Medicaid, the state and federally funded health insurance program for low-income people, has historically played a critical role for people of color, providing coverage for millions of blacks and Latinos of all ages. While Medicaid covers many more white people, because blacks and Latinos tend to have lower incomes than whites, they are more than twice as likely to rely on Medicaid for health coverage. In both black and Latino communities, a little more than one in four people relies on Medicaid for their health care; in contrast, Medicaid covers fewer than one in eight whites. Medicaid helps roughly half of all black and Latino children get a healthy start in life. And it helps black and Latino seniors and people with disabilities who need long-term care.
Medicaid’s critical role in providing access to health care for blacks and Latinos, coupled with the heavy burden of chronic disease borne by these groups, means that Medicaid coverage can truly mean the difference between life and death for blacks and Latinos with serious health care needs.
To get a sense of how important Medicaid is for blacks and Latinos with serious health care needs, this report looks at subsets of those groups: blacks and Latinos with cancer, diabetes, chronic lung disease, or heart disease or stroke who rely on Medicaid for their health coverage. (All of the individuals whose conditions are captured in the data in this report have received a diagnosis of their condition from a health care professional.) The conditions were defined as follows:
- Cancer: Includes all cancers except for non-melanoma skin cancers;
- Diabetes: Includes type 1 and type 2 diabetes;
- Chronic lung disease: Includes a range of lung diseases, such as asthma, chronic obstructive pulmonary disease (COPD), and cystic fibrosis; and
- Heart disease or stroke: Includes a range of cardiovascular conditions, such as heart attacks, heart valve disorders, and stroke.
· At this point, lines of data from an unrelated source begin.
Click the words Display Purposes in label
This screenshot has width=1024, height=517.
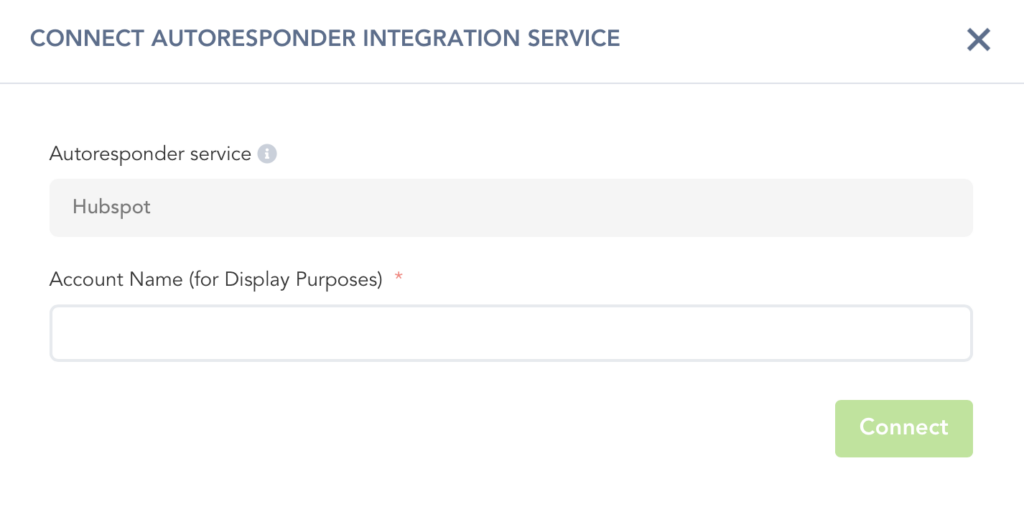click(x=303, y=280)
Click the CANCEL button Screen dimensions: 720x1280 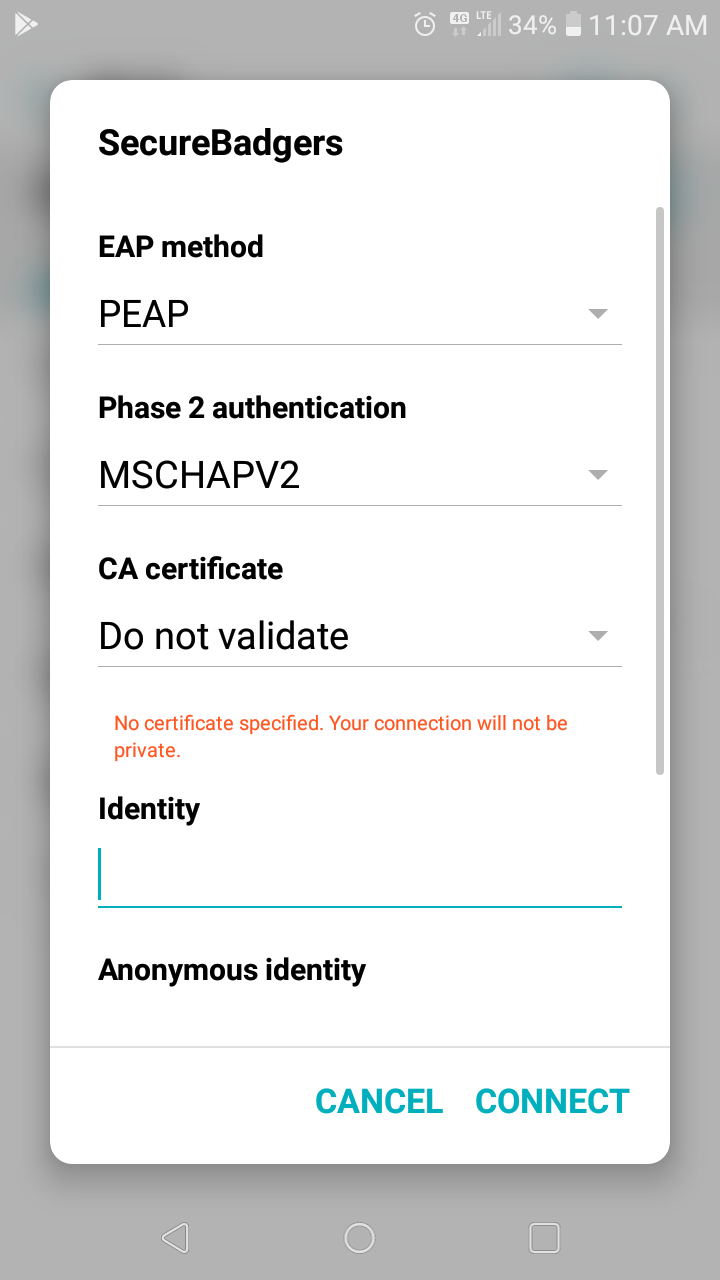click(379, 1101)
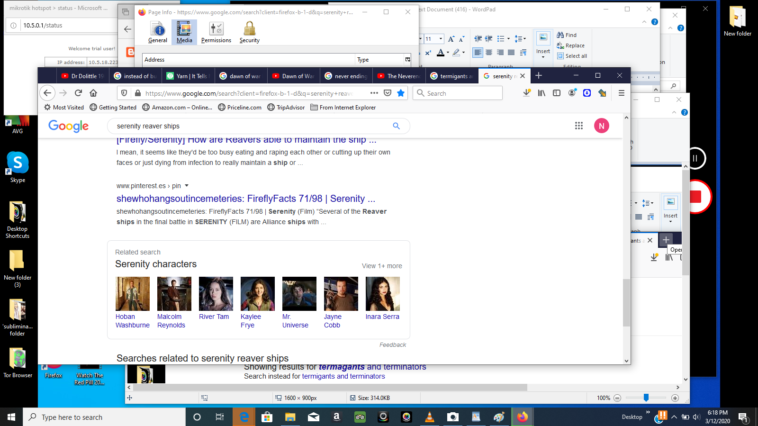Open Firefox Library icon
The width and height of the screenshot is (758, 426).
[x=542, y=93]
These are people whose health care needs require regular medical attention. Often, these conditions can be managed, or sometimes even cured, if treated in a timely manner. Medicaid helps make it possible for these individuals to see a doctor, to fill prescriptions, and to keep up with screenings and other preventive care so that they can act quickly and avoid life-threatening complications if their illness gets worse or recurs. Without Medicaid, many of these seriously ill people would not be able to afford the care they need. For them, Medicaid coverage is critical. Federal or state cuts to the Medicaid program would truly put them at risk.
To better understand the importance of Medicaid for people with serious health care needs, Families USA contracted with The Lewin Group to develop national and state-level estimates of the number of blacks and Latinos with the health conditions listed above, as well as their insurance status. For this analysis, The Lewin Group analyzed data from the Medical Expenditure Panel Survey (MEPS), which is administered by the Agency for Healthcare Research and Quality, and the Census Bureau’s Current Population Survey (CPS). (A detailed Methodology is available.)